• Perguntas
[a] Enumere todas as pessoas identificadas por nome no texto sobre o documentário de Betinho.
[b] No texto sobre o documentário de Betinho, de onde foi tirada a voz dele usada na narração?

• Trecho do documento
================
Fome de justiça

Envie para um(a) amigo(a) Imprimir Comentar A- A A+

Compartilhe:

Miriam Gimenes

 De gota em gota, o beija-flor tentava apagar o incêndio que estava aterrorizando os animais da floresta. Intrigado, o leão – que tentava fugir como os demais – o questionou: “Acha que vai conseguir apagar o fogo sozinho?”. E o pássaro, entre uma árvore e outra, disse: “Sozinho não, mas estou fazendo minha parte.” É com esta fábula que Herbert de Souza (1935-1997) – que faria 80 anos no próximo dia 3 – começa a contar sua história no documentário Betinho – A esperança Equilibrista, que será apresentado hoje na 39ª Mostra Internacional de Cinema de São Paulo. Na quinta-feira, a obra estreia nos cinemas.

Assim como o pássaro, de grão em grão Betinho trabalhou para erradicar a fome do País. Fez, com louvor, a sua parte. Uma das suas maiores bandeiras foi a campanha Ação da Cidadania contra a Fome, a Miséria e pela Vida, lançada em 1993. que se alastrou por todo País e rendeu atividades conjuntas, entre elas a Campanha Natal Sem Fome, que até 2005 arrecadou 30 mil toneladas de alimentos, doados para 15 milhões de pessoas.

O documentário não se restringe apenas a seus feitos, mas também às suas dores, que não foram poucas. Betinho, assim como os irmãos Chico Mário e Henfil, herdaram hemofilia da mãe. Ainda criança teve tuberculose e quase perdeu a vida. Passou a infância em lugares inóspitos, como penitenciária e funerária, locais de trabalho do seu pai.

A ideia, segundo o diretor Victor Lopes, era mostrar o seu lado humano. Por isso a iniciativa de usar a sua voz, extraída de série chamada Caminhos da Democracia, para narrar o documentário. “A sensação é que ele que conduz a própria história, está conversando com o espectador e que está vivo, o que não deixa de ser uma verdade.”
================
Registros salvos:

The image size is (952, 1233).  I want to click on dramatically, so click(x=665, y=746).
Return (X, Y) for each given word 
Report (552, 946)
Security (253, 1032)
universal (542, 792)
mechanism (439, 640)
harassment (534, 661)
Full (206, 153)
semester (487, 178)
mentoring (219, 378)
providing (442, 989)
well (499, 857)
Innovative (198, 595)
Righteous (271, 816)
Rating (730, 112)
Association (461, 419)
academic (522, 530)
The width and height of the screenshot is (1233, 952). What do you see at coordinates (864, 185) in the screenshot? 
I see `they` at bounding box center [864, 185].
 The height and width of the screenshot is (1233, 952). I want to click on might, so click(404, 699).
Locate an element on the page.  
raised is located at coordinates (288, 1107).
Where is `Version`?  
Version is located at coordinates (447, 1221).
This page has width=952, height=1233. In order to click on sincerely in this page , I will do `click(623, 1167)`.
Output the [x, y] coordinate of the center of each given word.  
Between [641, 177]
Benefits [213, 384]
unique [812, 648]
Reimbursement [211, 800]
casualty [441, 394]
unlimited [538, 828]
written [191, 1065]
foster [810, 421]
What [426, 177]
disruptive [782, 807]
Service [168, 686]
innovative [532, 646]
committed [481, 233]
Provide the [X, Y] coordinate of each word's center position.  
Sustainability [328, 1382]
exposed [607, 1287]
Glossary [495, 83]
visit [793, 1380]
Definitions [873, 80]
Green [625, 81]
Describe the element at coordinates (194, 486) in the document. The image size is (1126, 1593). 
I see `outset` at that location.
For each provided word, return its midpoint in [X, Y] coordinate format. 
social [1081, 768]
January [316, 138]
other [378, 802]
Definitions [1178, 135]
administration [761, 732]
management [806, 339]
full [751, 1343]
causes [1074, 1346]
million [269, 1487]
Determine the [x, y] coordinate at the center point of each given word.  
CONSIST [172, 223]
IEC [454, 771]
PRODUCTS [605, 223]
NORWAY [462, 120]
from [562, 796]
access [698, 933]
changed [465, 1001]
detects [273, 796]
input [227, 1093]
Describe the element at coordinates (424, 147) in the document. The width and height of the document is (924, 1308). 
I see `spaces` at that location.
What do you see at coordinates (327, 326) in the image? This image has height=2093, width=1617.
================
• Respostas
[a] Miriam Gimenes, Herbert de Souza (Betinho), Chico Mário, Henfil e Victor Lopes.

[b] De uma série chamada Caminhos da Democracia.